— Problem statement —
Give back the records in their entirety, exactly.

— Exercise material —
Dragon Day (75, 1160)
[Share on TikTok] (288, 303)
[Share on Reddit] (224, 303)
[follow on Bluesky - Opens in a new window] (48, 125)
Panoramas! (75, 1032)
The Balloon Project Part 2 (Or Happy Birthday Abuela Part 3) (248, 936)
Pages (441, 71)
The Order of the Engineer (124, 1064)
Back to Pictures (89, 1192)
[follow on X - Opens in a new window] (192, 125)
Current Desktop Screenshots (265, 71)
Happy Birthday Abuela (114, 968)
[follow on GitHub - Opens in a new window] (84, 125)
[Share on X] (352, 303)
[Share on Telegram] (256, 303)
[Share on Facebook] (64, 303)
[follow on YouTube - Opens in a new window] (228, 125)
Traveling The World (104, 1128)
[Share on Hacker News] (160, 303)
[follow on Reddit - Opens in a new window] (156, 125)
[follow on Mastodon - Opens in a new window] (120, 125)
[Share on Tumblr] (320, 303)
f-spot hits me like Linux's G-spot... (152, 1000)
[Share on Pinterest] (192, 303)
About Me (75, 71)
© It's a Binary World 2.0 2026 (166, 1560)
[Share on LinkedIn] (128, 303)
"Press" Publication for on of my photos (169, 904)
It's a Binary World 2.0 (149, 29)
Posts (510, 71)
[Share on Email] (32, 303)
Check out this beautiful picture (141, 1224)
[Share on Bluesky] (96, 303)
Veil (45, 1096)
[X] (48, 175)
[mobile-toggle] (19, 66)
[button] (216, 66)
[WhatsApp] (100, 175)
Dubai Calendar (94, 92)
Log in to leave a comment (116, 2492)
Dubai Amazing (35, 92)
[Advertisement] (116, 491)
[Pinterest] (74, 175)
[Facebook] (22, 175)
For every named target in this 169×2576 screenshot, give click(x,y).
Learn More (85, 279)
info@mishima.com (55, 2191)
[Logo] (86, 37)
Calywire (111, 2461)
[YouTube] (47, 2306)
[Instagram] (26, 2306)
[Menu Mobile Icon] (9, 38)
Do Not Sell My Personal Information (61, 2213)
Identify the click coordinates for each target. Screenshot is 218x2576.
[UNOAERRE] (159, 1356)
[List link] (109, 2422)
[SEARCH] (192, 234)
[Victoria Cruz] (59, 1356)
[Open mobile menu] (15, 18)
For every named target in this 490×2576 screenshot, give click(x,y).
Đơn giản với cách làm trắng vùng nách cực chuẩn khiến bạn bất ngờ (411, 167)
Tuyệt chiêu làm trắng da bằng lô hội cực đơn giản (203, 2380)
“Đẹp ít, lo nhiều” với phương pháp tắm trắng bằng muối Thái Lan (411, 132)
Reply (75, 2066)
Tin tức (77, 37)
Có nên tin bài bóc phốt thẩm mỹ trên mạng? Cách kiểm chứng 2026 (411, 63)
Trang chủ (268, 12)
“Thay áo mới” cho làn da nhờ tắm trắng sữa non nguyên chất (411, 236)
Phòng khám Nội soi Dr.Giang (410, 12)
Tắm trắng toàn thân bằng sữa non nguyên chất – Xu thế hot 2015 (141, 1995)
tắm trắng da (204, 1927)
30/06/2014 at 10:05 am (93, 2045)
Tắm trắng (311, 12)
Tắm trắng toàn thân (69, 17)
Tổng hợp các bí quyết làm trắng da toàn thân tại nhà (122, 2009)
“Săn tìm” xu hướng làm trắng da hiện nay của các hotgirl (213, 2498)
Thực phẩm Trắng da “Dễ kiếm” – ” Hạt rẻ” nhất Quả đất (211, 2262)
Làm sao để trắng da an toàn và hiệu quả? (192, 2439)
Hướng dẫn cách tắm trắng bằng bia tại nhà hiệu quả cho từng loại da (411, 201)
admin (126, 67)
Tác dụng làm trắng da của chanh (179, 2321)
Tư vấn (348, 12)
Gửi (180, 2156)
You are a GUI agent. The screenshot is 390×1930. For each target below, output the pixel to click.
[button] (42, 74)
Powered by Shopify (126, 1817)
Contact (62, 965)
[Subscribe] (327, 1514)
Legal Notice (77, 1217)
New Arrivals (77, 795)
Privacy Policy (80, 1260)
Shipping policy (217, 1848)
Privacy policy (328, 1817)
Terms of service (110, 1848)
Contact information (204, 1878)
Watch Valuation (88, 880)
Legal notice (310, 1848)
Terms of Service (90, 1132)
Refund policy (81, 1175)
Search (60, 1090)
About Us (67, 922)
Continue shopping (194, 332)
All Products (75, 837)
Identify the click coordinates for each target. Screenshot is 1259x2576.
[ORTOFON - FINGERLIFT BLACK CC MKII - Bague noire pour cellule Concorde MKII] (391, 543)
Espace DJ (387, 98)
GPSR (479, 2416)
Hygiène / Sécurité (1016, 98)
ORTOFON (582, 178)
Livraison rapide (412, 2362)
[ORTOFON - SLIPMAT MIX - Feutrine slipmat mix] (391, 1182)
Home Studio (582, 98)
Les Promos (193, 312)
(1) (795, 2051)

— Solved problem —
Dragon Day (75, 1160)
[Share on TikTok] (288, 303)
[Share on Reddit] (224, 303)
[follow on Bluesky - Opens in a new window] (48, 125)
Panoramas! (75, 1032)
The Balloon Project Part 2 (Or Happy Birthday Abuela Part 3) (248, 936)
Pages (441, 71)
The Order of the Engineer (124, 1064)
Back to Pictures (89, 1192)
[follow on X - Opens in a new window] (192, 125)
Current Desktop Screenshots (265, 71)
Happy Birthday Abuela (114, 968)
[follow on GitHub - Opens in a new window] (84, 125)
[Share on X] (352, 303)
[Share on Telegram] (256, 303)
[Share on Facebook] (64, 303)
[follow on YouTube - Opens in a new window] (228, 125)
Traveling The World (104, 1128)
[Share on Hacker News] (160, 303)
[follow on Reddit - Opens in a new window] (156, 125)
[follow on Mastodon - Opens in a new window] (120, 125)
[Share on Tumblr] (320, 303)
f-spot hits me like Linux's G-spot... (152, 1000)
[Share on Pinterest] (192, 303)
About Me (75, 71)
© It's a Binary World 2.0 2026 (166, 1560)
[Share on LinkedIn] (128, 303)
"Press" Publication for on of my photos (169, 904)
It's a Binary World 2.0 (149, 29)
Posts (510, 71)
[Share on Email] (32, 303)
Check out this beautiful picture (141, 1224)
[Share on Bluesky] (96, 303)
Veil (45, 1096)
[X] (48, 175)
[mobile-toggle] (19, 66)
[button] (216, 66)
[WhatsApp] (100, 175)
Dubai Calendar (94, 92)
Log in to leave a comment (116, 2492)
Dubai Amazing (35, 92)
[Advertisement] (116, 491)
[Pinterest] (74, 175)
[Facebook] (22, 175)
For every named target in this 169×2576 screenshot, give click(x,y).
Learn More (85, 279)
info@mishima.com (55, 2191)
[Logo] (86, 37)
Calywire (111, 2461)
[YouTube] (47, 2306)
[Instagram] (26, 2306)
[Menu Mobile Icon] (9, 38)
Do Not Sell My Personal Information (61, 2213)
Identify the click coordinates for each target. Screenshot is 218x2576.
[UNOAERRE] (159, 1356)
[List link] (109, 2422)
[SEARCH] (192, 234)
[Victoria Cruz] (59, 1356)
[Open mobile menu] (15, 18)
For every named target in this 490×2576 screenshot, give click(x,y).
Đơn giản với cách làm trắng vùng nách cực chuẩn khiến bạn bất ngờ (411, 167)
Tuyệt chiêu làm trắng da bằng lô hội cực đơn giản (203, 2380)
“Đẹp ít, lo nhiều” với phương pháp tắm trắng bằng muối Thái Lan (411, 132)
Reply (75, 2066)
Tin tức (77, 37)
Có nên tin bài bóc phốt thẩm mỹ trên mạng? Cách kiểm chứng 2026 (411, 63)
Trang chủ (268, 12)
“Thay áo mới” cho làn da nhờ tắm trắng sữa non nguyên chất (411, 236)
Phòng khám Nội soi Dr.Giang (410, 12)
Tắm trắng toàn thân bằng sữa non nguyên chất – Xu thế hot 2015 (141, 1995)
tắm trắng da (204, 1927)
30/06/2014 at 10:05 am (93, 2045)
Tắm trắng (311, 12)
Tắm trắng toàn thân (69, 17)
Tổng hợp các bí quyết làm trắng da toàn thân tại nhà (122, 2009)
“Săn tìm” xu hướng làm trắng da hiện nay của các hotgirl (213, 2498)
Thực phẩm Trắng da “Dễ kiếm” – ” Hạt rẻ” nhất Quả đất (211, 2262)
Làm sao để trắng da an toàn và hiệu quả? (192, 2439)
Hướng dẫn cách tắm trắng bằng bia tại nhà hiệu quả cho từng loại da (411, 201)
admin (126, 67)
Tác dụng làm trắng da của chanh (179, 2321)
Tư vấn (348, 12)
Gửi (180, 2156)
You are a GUI agent. The screenshot is 390×1930. For each target below, output the pixel to click.
[button] (42, 74)
Powered by Shopify (126, 1817)
Contact (62, 965)
[Subscribe] (327, 1514)
Legal Notice (77, 1217)
New Arrivals (77, 795)
Privacy Policy (80, 1260)
Shipping policy (217, 1848)
Privacy policy (328, 1817)
Terms of service (110, 1848)
Contact information (204, 1878)
Watch Valuation (88, 880)
Legal notice (310, 1848)
Terms of Service (90, 1132)
Refund policy (81, 1175)
Search (60, 1090)
About Us (67, 922)
Continue shopping (194, 332)
All Products (75, 837)
Identify the click coordinates for each target. Screenshot is 1259x2576.
[ORTOFON - FINGERLIFT BLACK CC MKII - Bague noire pour cellule Concorde MKII] (391, 543)
Espace DJ (387, 98)
GPSR (479, 2416)
Hygiène / Sécurité (1016, 98)
ORTOFON (582, 178)
Livraison rapide (412, 2362)
[ORTOFON - SLIPMAT MIX - Feutrine slipmat mix] (391, 1182)
Home Studio (582, 98)
Les Promos (193, 312)
(1) (795, 2051)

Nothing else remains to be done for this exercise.